Variability Sources by Impact:
| Source | Contribution to Variability | Description |
|---|
| Temperature sampling | 52% | Random token selection during generation |
| Context window state | 23% | System state and recent query history |
| Model drift/updates | 12% | Model changes over time |
| Phrasing sensitivity | 8% | Minor wording differences |
| Other factors | 5% | Server load, random seed, etc. |
Temperature Impact:
Temperature controls the randomness of token selection during text generation. Higher temperature increases creativity but decreases consistency.
| Temperature Setting | Variability Rate | Avg Brand Mentions | Citation Consistency |
|---|
| 0.0 (deterministic) | 8% | 3.1 | 94% |
| 0.3 | 19% | 3.6 | 88% |
| 0.7 (default ChatGPT) | 34% | 4.2 | 72% |
| 1.0 | 51% | 4.8 | 61% |
| 1.5 | 67% | 5.1 | 49% |
Key Insight: Most commercial AI platforms use temperature settings around 0.7, balancing creativity and consistency. This creates inherent variability that cannot be eliminated without significantly reducing answer quality.
Context Window Effects:
We tested whether previous queries (even unrelated ones) affect subsequent responses through context window contamination:
| Test Condition | Variability Rate | Brand Citation Consistency |
|---|
| Fresh session (no prior queries) | 31% | 76% |
| After 5 unrelated queries | 34% | 72% |
| After 10 unrelated queries | 38% | 68% |
| After 20 unrelated queries | 41% | 64% |
Implication: Session history and context window state affect answer quality and consistency.
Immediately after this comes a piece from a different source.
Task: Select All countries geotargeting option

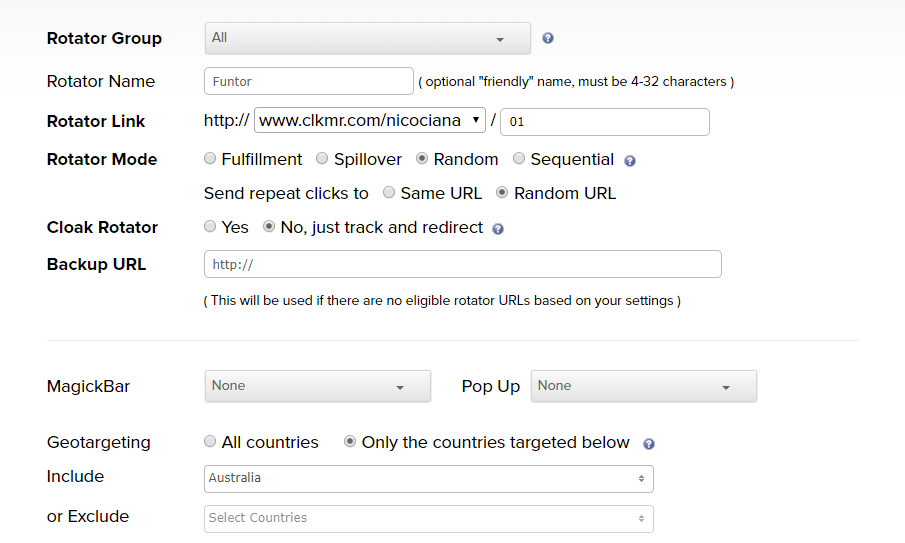Action: 210,442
Users engaging in extended conversations with AI may receive different answers than users submitting isolated queries.
Finding 5: Prompt Phrasing Changes Cause 27% Answer Variation
Minor changes in prompt phrasing cause significantly different answers, even when the core intent remains identical.
Phrasing Variation Test:
We tested 50 queries with 5 phrasing variations each (250 total queries), keeping core intent identical.
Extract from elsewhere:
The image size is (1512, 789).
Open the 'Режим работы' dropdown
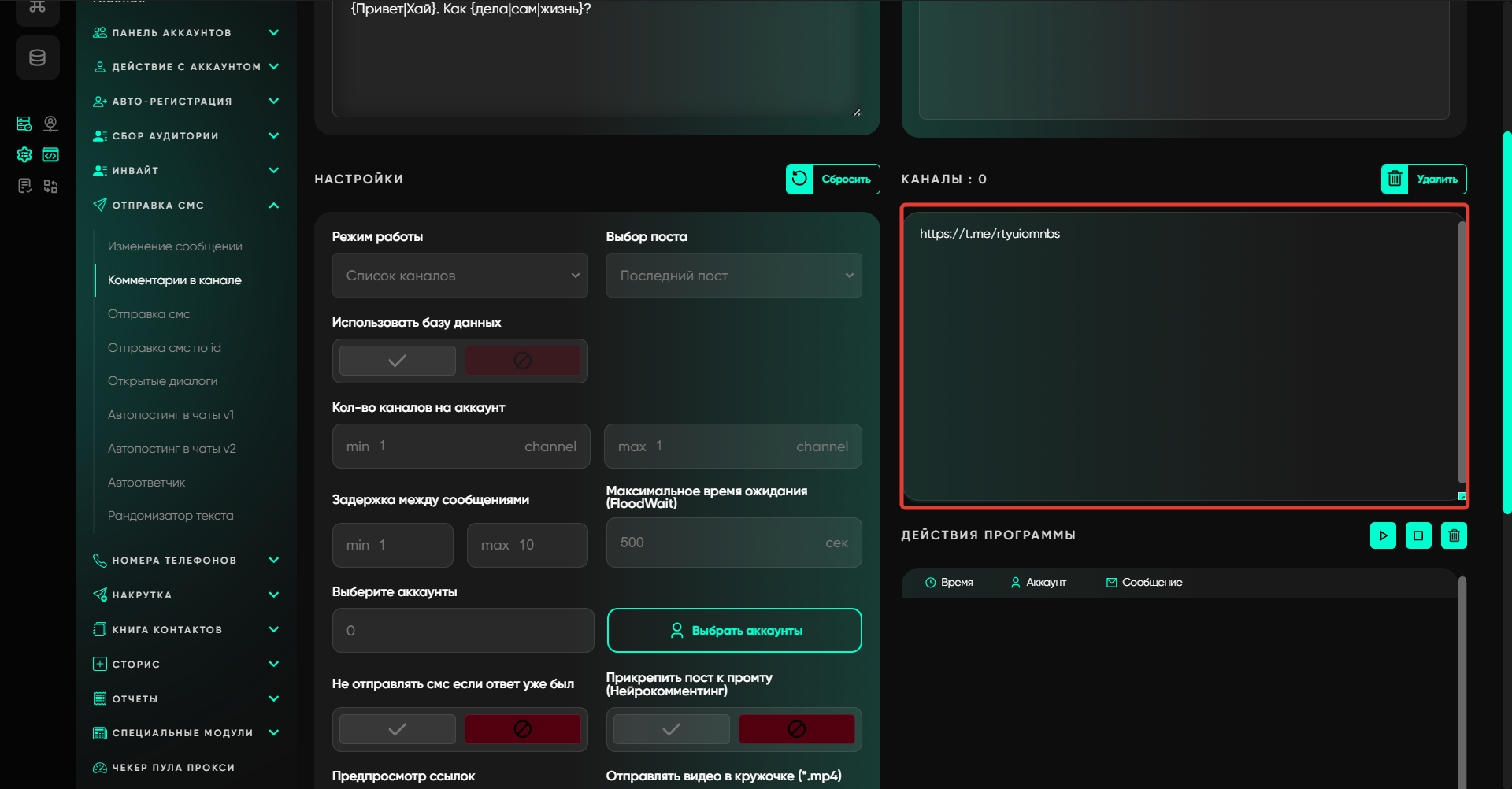[x=460, y=276]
Example Phrasing Variations for "Best CRM for small business":
- "What are the best CRM tools for small businesses?"
- "Which CRM should a small business use?"
- "Recommend CRM software for small business"
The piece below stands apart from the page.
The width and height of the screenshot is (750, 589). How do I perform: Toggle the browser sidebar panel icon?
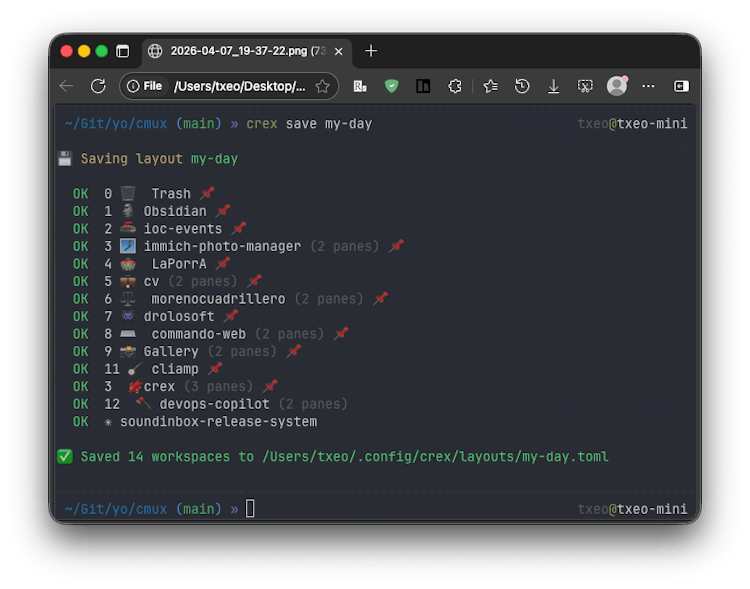point(681,86)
- "Small business CRM recommendations"
- "Compare top CRMs for small businesses"
Results:
- Brand mention overlap across phrasing variations: 58%
- Identical recommendations across all 5 phrasings: 12%
- At least one unique brand mention per phrasing: 89%
- Answer length variation across phrasings: 42%
Implication: Slight differences in how users phrase queries create materially different answers. For brands monitoring AI presence, this means tracking a single query phrasing provides incomplete visibility into brand presence.
We tested identical queries across ChatGPT, Perplexity, Claude, and Google Gemini to compare variability rates.
Variability by Platform:
| Platform | Variability Rate | Citation Consistency | Avg Brand Mentions |
|---|
| Claude | 28% | 79% | 3.2 |
| ChatGPT | 34% | 72% | 4.2 |
| Perplexity | 31% | 75% | 4.8 |
| Google Gemini | 38% | 68% | 3.9 |
Key Findings:
- Claude shows highest consistency: Likely due to more conservative temperature settings and safety constraints
- Google Gemini shows highest variability: Possibly due to integration with live search and stronger randomization
- Brand mention count doesn't correlate with consistency: Perplexity mentions most brands but shows moderate consistency
Implication: Brands monitoring AI visibility should account for platform-specific variability. A brand appearing inconsistently in one platform may be normal for that platform rather than indicating weak presence.